La société CGL verse au débat la quittance subrogative signée le 30 novembre 2022 stipulant que “Le vendeur subroge le prêteur conformément aux dispositions de l’article 1346-1 du code civil dans tous ses droits et actions contrat l’acheteur et notamment dans l’entier effet de la clause de propriété”.
Cette clause prévoyant la subrogation du prêteur dans la réserve de propriété du vendeur est donc abusive au sens de l’article L.212-1 du Code de la consommation.
En conséquence, il convient de rejeter la demande de restitution du véhicule fondée sur cette clause ainsi que la demande d’astreinte subséquente.
SUR LES DEMANDES ACCESSOIRES
a) Sur les dépens
Aux termes de l’article 696 du code de procédure civile, la partie perdante est condamnée aux dépens, à moins que le juge, par décision motivée, n’en mette la totalité ou une fraction à la charge d’une autre partie.
Monsieur [I] [O], partie succombante, est donc condamné aux dépens.
b) Sur la demande de frais irrépétibles
Aux termes de l’article 700 du code de procédure civile, le juge condamne la partie tenue aux dépens ou qui perd son procès à payer à l’autre partie la somme qu’il détermine au titre des frais exposés et non compris dans les dépens. Le juge tient compte de l’équité ou de la situation économique de la partie condamnée. Il peut, même d’office, pour des raisons tirées des mêmes considérations, dire qu’il n’y a lieu à condamnation.
Monsieur [I] [O], partie tenue des dépens, est condamné à payer à la société CGL la somme de 600 euros sur le fondement des dispositions de l’article 700 du Code de procédure civile.

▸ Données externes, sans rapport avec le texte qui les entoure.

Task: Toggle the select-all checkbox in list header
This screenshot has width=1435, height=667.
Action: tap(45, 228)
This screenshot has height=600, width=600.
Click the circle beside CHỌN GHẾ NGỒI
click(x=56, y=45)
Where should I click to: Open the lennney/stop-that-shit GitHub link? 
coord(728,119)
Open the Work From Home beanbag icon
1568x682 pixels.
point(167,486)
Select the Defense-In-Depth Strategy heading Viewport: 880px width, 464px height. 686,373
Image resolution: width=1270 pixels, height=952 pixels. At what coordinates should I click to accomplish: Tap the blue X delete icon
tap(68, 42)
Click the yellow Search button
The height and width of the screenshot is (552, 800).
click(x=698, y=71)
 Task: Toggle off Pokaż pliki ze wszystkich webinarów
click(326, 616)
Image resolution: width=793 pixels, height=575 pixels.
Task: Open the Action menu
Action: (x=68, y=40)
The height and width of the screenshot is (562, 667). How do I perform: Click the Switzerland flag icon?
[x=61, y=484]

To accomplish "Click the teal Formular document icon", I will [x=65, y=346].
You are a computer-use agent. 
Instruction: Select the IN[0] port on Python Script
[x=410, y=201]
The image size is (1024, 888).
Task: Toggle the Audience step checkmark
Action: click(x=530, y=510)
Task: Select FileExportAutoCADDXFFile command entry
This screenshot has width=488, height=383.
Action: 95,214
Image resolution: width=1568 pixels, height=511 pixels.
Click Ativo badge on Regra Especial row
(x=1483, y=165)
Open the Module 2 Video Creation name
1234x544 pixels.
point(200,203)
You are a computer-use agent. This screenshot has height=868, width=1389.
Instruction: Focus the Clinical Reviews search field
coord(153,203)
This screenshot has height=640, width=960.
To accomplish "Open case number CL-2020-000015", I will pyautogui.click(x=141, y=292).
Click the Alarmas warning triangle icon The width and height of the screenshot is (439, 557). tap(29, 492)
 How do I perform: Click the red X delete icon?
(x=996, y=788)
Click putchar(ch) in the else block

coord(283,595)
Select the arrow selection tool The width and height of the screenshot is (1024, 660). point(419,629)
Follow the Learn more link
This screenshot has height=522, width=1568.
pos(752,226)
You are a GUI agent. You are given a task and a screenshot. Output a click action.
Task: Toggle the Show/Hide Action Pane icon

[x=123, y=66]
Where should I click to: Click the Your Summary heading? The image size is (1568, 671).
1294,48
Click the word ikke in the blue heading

c) Sur l’exécution provisoire
Aux termes de l’article 514 du code de procédure civile, les décisions de première instance sont exécutoires de droit à titre provisoire.
PAR CES MOTIFS
Le Tribunal, statuant publiquement, par mise à disposition au greffe à la date indiquée à l’issue des débats en audience publique en application de l’article 450 alinéa 2 du code de procédure civile, par jugement réputé contradictoire et rendu premier ressort,
DIT la société CGL recevable en son action ;
CONDAMNE Monsieur [I] [O] à payer à la société CGL la somme de 19 840,21 € (DIX-NEUF MILLE HUIT CENT QUARANTE EUROS ET VINGT-ET-UN CENTIMES) correspondant au montant restant dû au titre du contrat litigieux, somme assortie des intérêts au taux contractuel de 4,165% à compter du 25 septembre 2024 ;
REJETTE la demande de restitution du véhicule sous astreinte formulée par la société CGL ;
CONDAMNE Monsieur [I] [O] à verser à la société CGL la somme de 600,00 € (SIX CENTS EUROS) sur le fondement de l’article 700 du code de procédure civile ;
CONDAMNE Monsieur [I] [O] aux entiers dépens de l’instance,
RAPPELLE que la présente décision est exécutoire de plein droit à titre provisoire.
Ainsi jugé et prononcé à [Localité 6], le 28 juillet 2025.